With repertoire ranging from Bach and his contemporaries to the composers of her own generation, her recital engagements have taken her to New York's Lincoln Center, the Chicago Cultural Center, Germany's Klavierfestival Ruhr, Berlin Philharmonie's Instrument-Museum, the Tel Aviv Museum, the Jerusalem Theater, Taiwan's National Concert Hall and Korea's National Arts-Center, among others.

Ofra Yitzhaki started her piano lessons in Tel-Aviv at the age of five with Dr. Noa Blass, and played her debut at the Tel-Aviv Museum at age eight. She continued her studies with Dr. Zecharia Plavin. Subsequent to the completion of her education at the Jerusalem Academy of Music, she became the recipient of the Vladimir Horowitz Scholarship at the Juilliard School, where she studied with Prof. Jerome Lowenthal and Prof. Jacob Lateiner. For her pianistic and scholastic achievements, she was awarded a Doctorate of Musical Art Degree in Piano Performance from the Juilliard School. Following her participation in the Weimar Master classes in Germany, she was invited by the legendary Austrian pianist Paul Badura-Skoda for a private study, focusing on music by Bach and First Viennese School.
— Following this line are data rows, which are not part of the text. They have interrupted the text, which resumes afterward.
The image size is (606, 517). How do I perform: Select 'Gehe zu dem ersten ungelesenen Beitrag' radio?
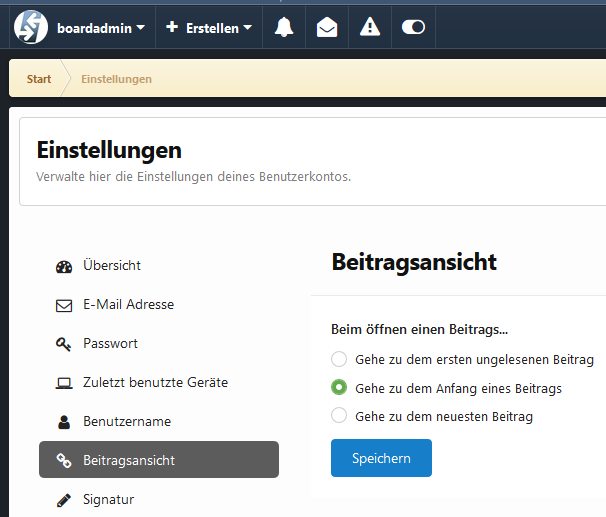coord(339,359)
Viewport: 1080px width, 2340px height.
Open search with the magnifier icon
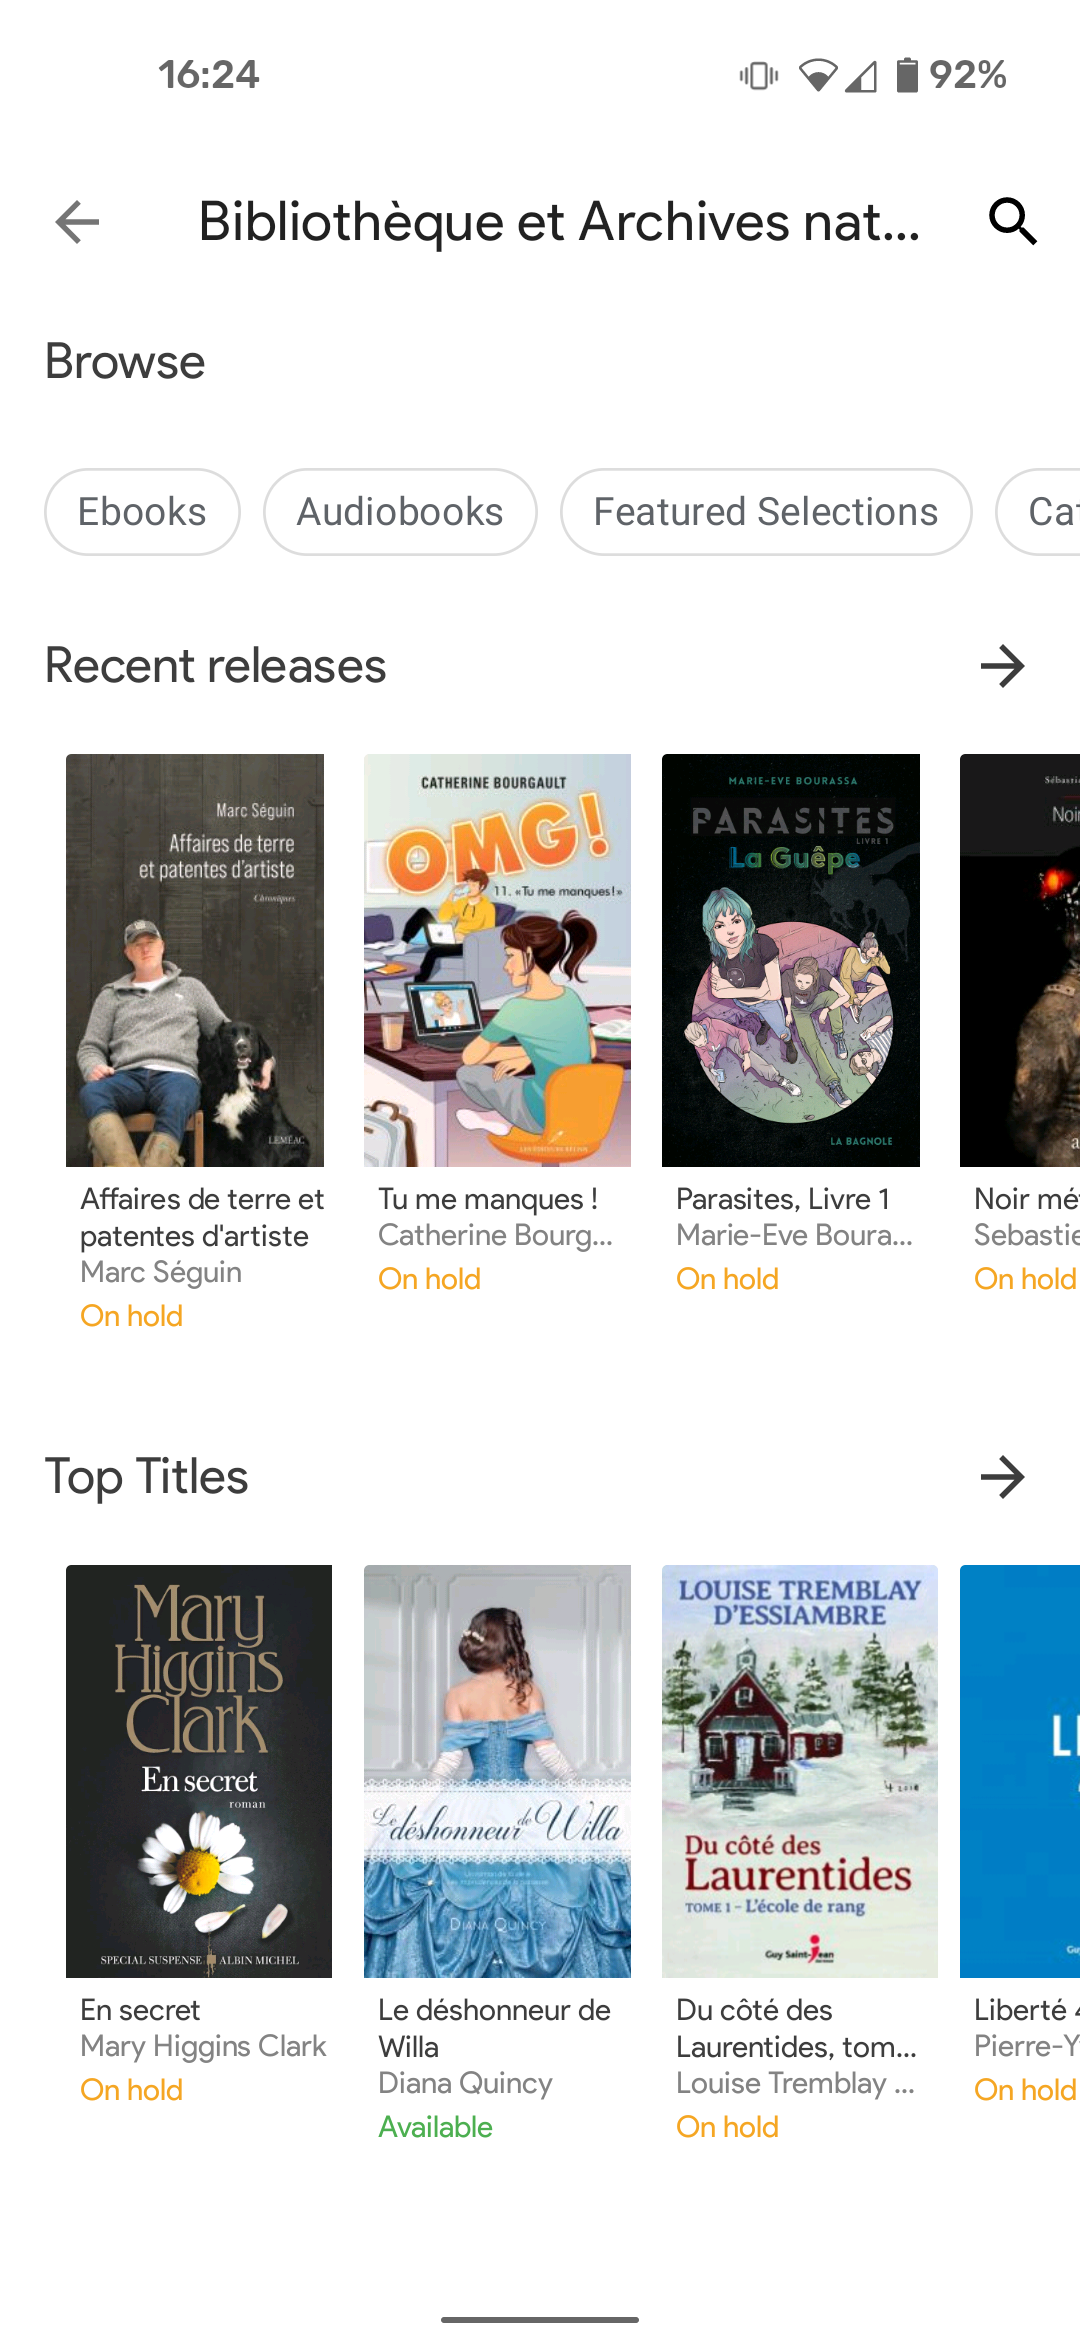[x=1012, y=222]
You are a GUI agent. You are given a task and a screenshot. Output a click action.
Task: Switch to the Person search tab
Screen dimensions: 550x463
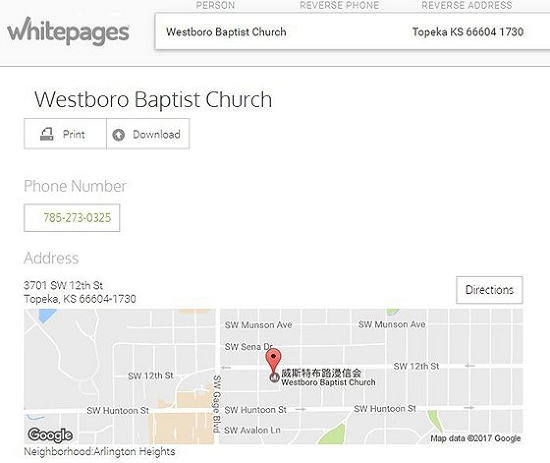pyautogui.click(x=215, y=6)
Yitzhaki gave her American debut after winning the Van Cliburn Institute Concerto Competition, as a soloist with the Fort Worth Chamber Orchestra in Texas. Her New York concerto debut followed a few years later, as a soloist with the American Symphony Orchestra in Alice Tully Hall, Lincoln Center.

As a recitalist, her recognition rose greatly when being invited to perform at Carnegie Hall world premieres of piano music by Milton Babbitt and Ellen Taaffe Zwilich. A subsequent invitation by Carnegie Hall’s director at the time, Franz Xaver Ohnesorg, to perform at Germany’s Klavierfestival Ruhr, resulted in her European debut, described by the German press as "An Evening with Soul, Poetry and Glorious Sounds". A few years later she was invited by the prestigious German SchierseFoundation to give her Berlin Debut Recital at the chamber music hall of the Berlin Philharmonie.

In addition, she is an avid performer of modern and contemporary music. Highlights of her work in this field include a solo open-air recital of twentieth century music at New York’s Bryant park under the auspices of MoMA (Museum of ModernArt), a chamber music concert with members of the Parisian Ensemble Intercontemporain, and performances in New York‘s new music festivals such as 'Cutting Edge'and 'Focus!'. Her concert-lectures about Israeli piano music, based on her Doctorate dissertation and on collaborations with Israeli composers, have taken her to Cultural and Academic centers across Germany and the U.S.